Large language models (LLMs) like GPT-3 have shown impressive capabilities when prompted with instructions or given a few examples to learn from (known as in-context learning). However, recent research has revealed that LLMs’ predictions can be sensitive or biased based on small details in how the prompting or examples are structured.
To address this “prompt brittleness”, researchers from Google and University of Cambridge proposed a new calibration technique called Batch Calibration (BC) in a paper published recently. BC aims to remove biases that come from the prompt/example context itself.
The key idea is to estimate the contextual bias for each class by averaging the LLM’s predictions over all samples in a batch. This estimated bias is then subtracted to get calibrated predictions. BC is computationally lightweight, requiring just one additional forward pass per batch.
Experiments across 13 text classification tasks showed BC consistently improves on prior calibration methods, including Contextual Calibration and Prototypical Calibration. On average, BC boosted the performance of GPT-3 style models PaLM 2-S and PaLM 2-L by 6-8% in the challenging 1-shot learning setup.
The researchers demonstrated BC is effective even when the examples or prompt templates are varied, making it more robust. This is a very desirable property for real world deployment of LLMs where prompt engineering can be difficult and error-prone.
BC was also extended to calibrate vision-language models like CLIP in zero-shot image classification. Again substantial gains were achieved, showing the broad applicability of the method.

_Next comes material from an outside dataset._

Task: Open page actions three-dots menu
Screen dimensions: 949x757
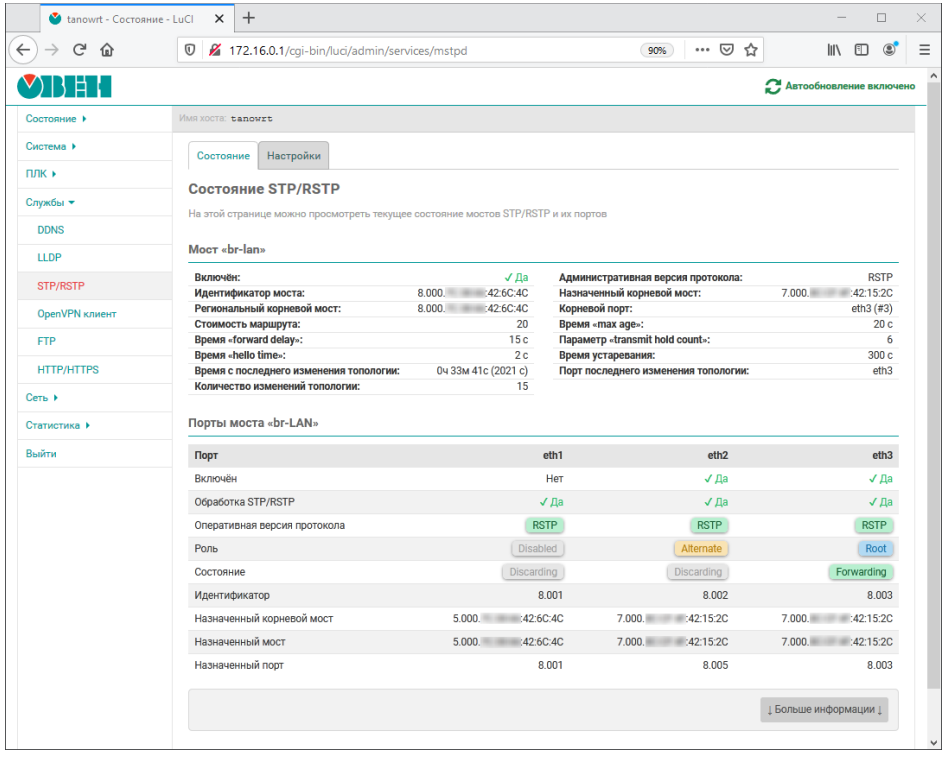Action: 702,50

Overall, BC represents an important step towards more stable and reliably performing LLMs. By removing unwanted biases in the input context itself, models can focus learning on the actual examples provided.
The simple and generalizable nature of BC makes it a promising calibration technique. In the future, exploring extensions to conditional text generation and integrating BC into optimization-based prompt search methods could further unlock the power of large language models.